To reduce the global burden of diabetes in an affordable way great attention has been paid to the search for functional foods and herbal remedies. One of the most popularly used functional foods in the North Eastern region of India is tender shoots of Wendlandia glabrata DC. In the current study identification of active anti-diabetic constituent of the tender shoots of W. glabrata was guided through α-glucosidase inhibition and Procyanidin A2 was identified with IC50 0.27 ± 0.01 μg mL-1 making it potential source for postprandial management of DM type 2. The study has also demonstrated Procyanidin A2 as a potent anti-diabetic agent that exhibits significant glucose-6-phosphatase inhibitory activities and downregulated mRNA level in diabetic mice as well as increases glucose uptake in hepatocytes and myoblast cells. This study revealed that easily available tender shoots of W. glabrata could be used to make specific dietary recommendations for consumption for affordable management of diabetes.

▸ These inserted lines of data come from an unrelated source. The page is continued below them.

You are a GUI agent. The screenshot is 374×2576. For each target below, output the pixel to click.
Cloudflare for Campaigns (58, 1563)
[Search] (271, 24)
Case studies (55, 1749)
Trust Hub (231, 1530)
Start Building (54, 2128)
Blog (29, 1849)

Gut Microbiota Composition Affects Procyanidin A2-Attenuated Atherosclerosis in ApoE-/- Mice by Modulating the Bioavailability of Its Microbial Metabolites
J Agric Food Chem 2021 Jun 30;69(25):6989-6999.PMID:34142543DOI:10.1021/acs.jafc.1c00430.
Procyanidin A2 (PCA2) has been shown to improve lipid metabolism. However, it remains to know whether it can play a role in preventing atherosclerosis (AS) through gut microbiota. This study examined the effect of PCA2 on high fat diet (HFD)-induced AS in ApoE-/- mice with an intact and antibiotic-depleted microbiota. PCA2 administration for 12 weeks attenuated HFD-induced AS in ApoE-/- mice, evidenced by obviously alleviating the histological abnormalities of the aorta, lipid accumulation, oxidative stress, and inflammation, which were accompanied by downregulating the expression of vascular cell adhesion molecule-1 and intracellular adhesion molecule-1 and upregulating peroxisome proliferator-activated receptor gamma, cholesterol 7 alpha-hydroxylase, and ATP-binding cassette transporter A1. Moreover, PCA2 treatment reshaped the gut microbiota imbalance caused by HFD, especially reducing the ratio of Firmicutes/Bacteroidetes and increasing the abundance of Verrucomicrobia. However, antibiotic intervention almost offset the alleviation of AS by PCA2 and prevented the biotransformation of PCA2 by gut microbiota, thus resulting in a 2327.21-6.27-fold decrease in its microbial metabolites of plasma. There was a marked correlation among the microbiota composition, the bioavailability of PCA2-derived microbial metabolites, and AS indicators. The findings indicate that the gut microbiota robustly influences the bioavailability of microbial metabolites that may partially drive the AS resilience property of PCA2.